--- Records to process ---

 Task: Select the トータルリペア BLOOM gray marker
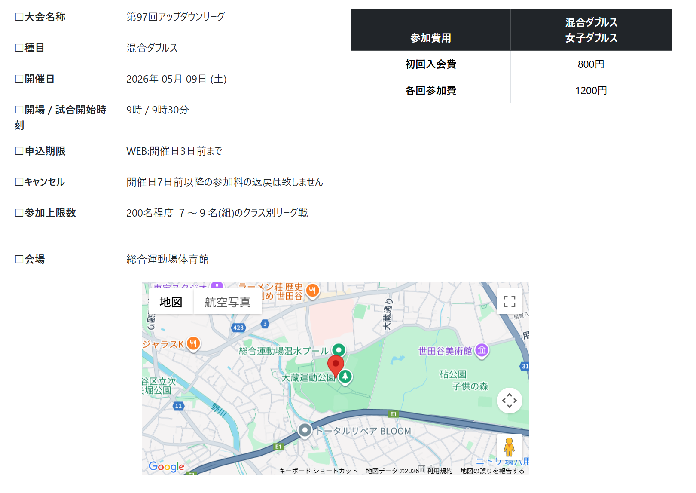point(305,430)
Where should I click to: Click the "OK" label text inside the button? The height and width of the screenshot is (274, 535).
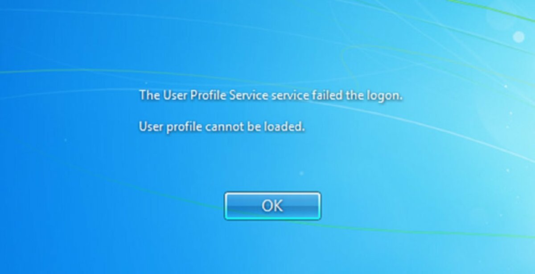click(x=272, y=206)
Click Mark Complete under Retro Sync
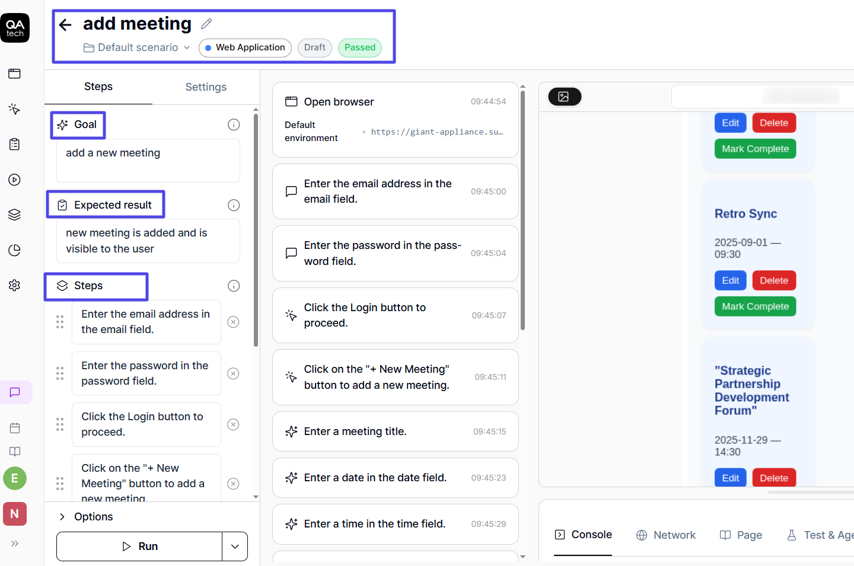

---

--- Problem description ---
Please print every record exactly as written, without the pictures.

--- Your response ---
 Task: Select the トータルリペア BLOOM gray marker
point(305,430)
Where should I click to: Click the "OK" label text inside the button? The height and width of the screenshot is (274, 535).
click(x=272, y=206)
Click Mark Complete under Retro Sync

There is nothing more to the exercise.